Sorry I don't mean to sound snotty just been getting crap for about an hour now and I am about up to my to crap quota for the day. Please forgive if I have offended. I APPRECIATE the help and at this point I may just cook for myself and the heck with them!! LOL

lilbopeep 05-27-2011 06:16 PM

Re: Let's Talk ... BBQ, Smoking and Grilling
 
Quote:

Originally Posted by Keltin (Post 231776)
I don't think what you're looking to do is smoke the chicken. That is good, but leads to rubbery skin. I think what you're wanting is basic grilled chicken?
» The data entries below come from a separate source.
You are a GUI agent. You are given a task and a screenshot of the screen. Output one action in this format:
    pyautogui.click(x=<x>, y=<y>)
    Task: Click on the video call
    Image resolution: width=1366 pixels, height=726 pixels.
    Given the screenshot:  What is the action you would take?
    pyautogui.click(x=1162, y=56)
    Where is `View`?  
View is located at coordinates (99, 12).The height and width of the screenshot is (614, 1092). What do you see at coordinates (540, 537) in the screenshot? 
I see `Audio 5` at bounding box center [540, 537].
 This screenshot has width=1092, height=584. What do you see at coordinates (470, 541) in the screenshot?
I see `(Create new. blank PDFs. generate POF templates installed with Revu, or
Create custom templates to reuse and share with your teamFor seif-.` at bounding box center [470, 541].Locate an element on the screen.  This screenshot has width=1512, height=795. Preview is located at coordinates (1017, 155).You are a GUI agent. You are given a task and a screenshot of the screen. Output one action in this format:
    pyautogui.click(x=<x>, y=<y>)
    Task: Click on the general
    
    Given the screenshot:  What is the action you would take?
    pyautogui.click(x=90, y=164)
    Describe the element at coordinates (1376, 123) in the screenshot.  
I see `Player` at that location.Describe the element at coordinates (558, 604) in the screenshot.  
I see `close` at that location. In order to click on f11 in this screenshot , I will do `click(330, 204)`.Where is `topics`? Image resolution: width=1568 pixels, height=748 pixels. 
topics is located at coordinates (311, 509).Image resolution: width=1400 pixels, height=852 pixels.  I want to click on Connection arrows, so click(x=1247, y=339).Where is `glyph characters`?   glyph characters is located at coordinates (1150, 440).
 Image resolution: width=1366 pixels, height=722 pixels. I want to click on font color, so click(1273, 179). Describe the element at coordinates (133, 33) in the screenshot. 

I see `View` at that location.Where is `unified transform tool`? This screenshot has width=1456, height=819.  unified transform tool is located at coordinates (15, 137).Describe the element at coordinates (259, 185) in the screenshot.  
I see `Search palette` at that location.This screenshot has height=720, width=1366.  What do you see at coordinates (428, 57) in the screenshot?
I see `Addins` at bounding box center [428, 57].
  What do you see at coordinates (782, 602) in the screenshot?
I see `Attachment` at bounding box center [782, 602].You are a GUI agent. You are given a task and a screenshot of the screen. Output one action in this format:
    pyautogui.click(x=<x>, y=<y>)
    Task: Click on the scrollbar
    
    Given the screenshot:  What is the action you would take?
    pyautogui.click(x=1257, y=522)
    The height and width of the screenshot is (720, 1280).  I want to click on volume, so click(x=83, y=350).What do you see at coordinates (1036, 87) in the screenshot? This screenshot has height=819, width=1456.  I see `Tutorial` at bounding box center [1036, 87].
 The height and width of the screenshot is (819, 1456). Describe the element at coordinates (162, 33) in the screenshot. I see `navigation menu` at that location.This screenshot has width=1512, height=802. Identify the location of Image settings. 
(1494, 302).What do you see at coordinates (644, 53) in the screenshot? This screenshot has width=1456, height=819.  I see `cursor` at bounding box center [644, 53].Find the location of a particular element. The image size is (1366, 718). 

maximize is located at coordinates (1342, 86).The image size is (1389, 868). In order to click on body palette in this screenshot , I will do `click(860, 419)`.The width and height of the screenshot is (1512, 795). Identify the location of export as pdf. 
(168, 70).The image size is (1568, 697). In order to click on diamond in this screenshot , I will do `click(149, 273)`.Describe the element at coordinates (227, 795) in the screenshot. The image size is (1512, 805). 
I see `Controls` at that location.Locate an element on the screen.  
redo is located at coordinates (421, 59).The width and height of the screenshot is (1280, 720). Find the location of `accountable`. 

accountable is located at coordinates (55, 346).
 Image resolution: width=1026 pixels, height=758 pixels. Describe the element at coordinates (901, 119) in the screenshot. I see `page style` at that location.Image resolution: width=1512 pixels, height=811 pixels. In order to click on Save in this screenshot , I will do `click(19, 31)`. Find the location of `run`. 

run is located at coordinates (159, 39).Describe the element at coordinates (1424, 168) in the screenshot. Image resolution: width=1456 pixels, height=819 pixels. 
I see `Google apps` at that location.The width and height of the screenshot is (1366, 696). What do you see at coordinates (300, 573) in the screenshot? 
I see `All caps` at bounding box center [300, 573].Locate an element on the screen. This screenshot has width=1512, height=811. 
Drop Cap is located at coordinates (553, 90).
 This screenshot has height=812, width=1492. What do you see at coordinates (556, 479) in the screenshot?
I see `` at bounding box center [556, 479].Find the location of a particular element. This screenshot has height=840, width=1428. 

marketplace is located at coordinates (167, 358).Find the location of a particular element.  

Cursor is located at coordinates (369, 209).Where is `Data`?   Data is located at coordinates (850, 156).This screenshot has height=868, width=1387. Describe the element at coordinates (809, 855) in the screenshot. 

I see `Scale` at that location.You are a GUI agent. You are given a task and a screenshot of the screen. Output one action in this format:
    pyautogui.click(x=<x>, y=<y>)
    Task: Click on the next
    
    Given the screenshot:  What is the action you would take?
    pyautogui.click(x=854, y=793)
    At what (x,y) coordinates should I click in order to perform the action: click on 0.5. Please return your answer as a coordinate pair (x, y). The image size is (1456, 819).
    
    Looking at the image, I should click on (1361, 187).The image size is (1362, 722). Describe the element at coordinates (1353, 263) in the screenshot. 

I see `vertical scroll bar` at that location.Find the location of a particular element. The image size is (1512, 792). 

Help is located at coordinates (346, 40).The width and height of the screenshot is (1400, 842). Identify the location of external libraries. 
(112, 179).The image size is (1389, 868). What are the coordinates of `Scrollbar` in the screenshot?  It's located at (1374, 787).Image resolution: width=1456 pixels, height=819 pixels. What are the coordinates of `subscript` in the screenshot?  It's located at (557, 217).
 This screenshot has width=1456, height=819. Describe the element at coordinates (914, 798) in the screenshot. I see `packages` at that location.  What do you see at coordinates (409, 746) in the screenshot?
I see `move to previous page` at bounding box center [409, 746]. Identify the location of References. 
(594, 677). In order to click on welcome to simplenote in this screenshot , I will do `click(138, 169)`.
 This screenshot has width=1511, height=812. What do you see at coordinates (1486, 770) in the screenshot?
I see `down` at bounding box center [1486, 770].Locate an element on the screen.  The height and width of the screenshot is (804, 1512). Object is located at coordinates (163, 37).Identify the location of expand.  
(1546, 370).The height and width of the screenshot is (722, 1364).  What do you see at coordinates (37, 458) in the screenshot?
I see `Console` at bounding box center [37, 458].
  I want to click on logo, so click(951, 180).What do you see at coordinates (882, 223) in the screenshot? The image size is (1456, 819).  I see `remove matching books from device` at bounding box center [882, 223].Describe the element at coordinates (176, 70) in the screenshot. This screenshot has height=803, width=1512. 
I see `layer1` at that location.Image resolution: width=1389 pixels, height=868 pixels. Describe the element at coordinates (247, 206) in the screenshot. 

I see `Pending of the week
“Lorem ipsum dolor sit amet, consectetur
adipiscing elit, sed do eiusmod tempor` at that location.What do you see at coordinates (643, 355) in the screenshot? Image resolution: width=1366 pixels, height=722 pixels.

To avoid flare-ups, do a mixture of offset cooking and direct grilling. It's kind of like smoking, but hotter and faster.

Personally, I think you ought to try Lee's way. It's an awesome technique that should win you some great accolades from the crowd. Heck, I think I may be doing it myself this weekend as well.

For the rub, at least 4 hours in the fridge is the typical target. Overnight is good if possible, but 4 hours is fine.

And honestly, you can still make great chicken without letting it sit. If you use Lee's method, you don't even need the rub since you'll be poaching the chicken in the sauce.

If you want to try my method and start the chicken offset (no coals under it) for 20 minutes, then yeah, the rub is good. At least 2 hours, 4 hours is better, overnight is the bomb.

If you have a chimney, use 3/4 of a stack.

If not, then pour your unlit coals into the grill and spread them out by hand into the shape they'll be in when you grill. In your case, they should all be on the left side with a clear spot on the right side. That is a great way to see how many coals you need.

Next, stack all the coals in the middle of the grill, try to get them in a pyramid shape. Squirt with lighter fluid, then light them. once they ash over, use long tongs to move the lit coals back to the left side (an oven mitt on your hand really helps with this part, but be careful - I've burned many an oven mitt in my day! :lol:). You can stack the lit coals a bit, but remember, at the end you will be grilling the chicken directly, so they need to be spread out a bit so you have some surface area to cook over.


Make sense?

I will most likely use your method and try Lee's at some point in the future.

I use 2 ov-gloves (sp). And I have used them to move lit coals and hot food without any utensils. They are great, don't feel any heat for short periods (I wouldn't suggest staying over fire for extended periods LOL) and wash great!!

So I need to add a little extra coals for a bed for the smoke box also right?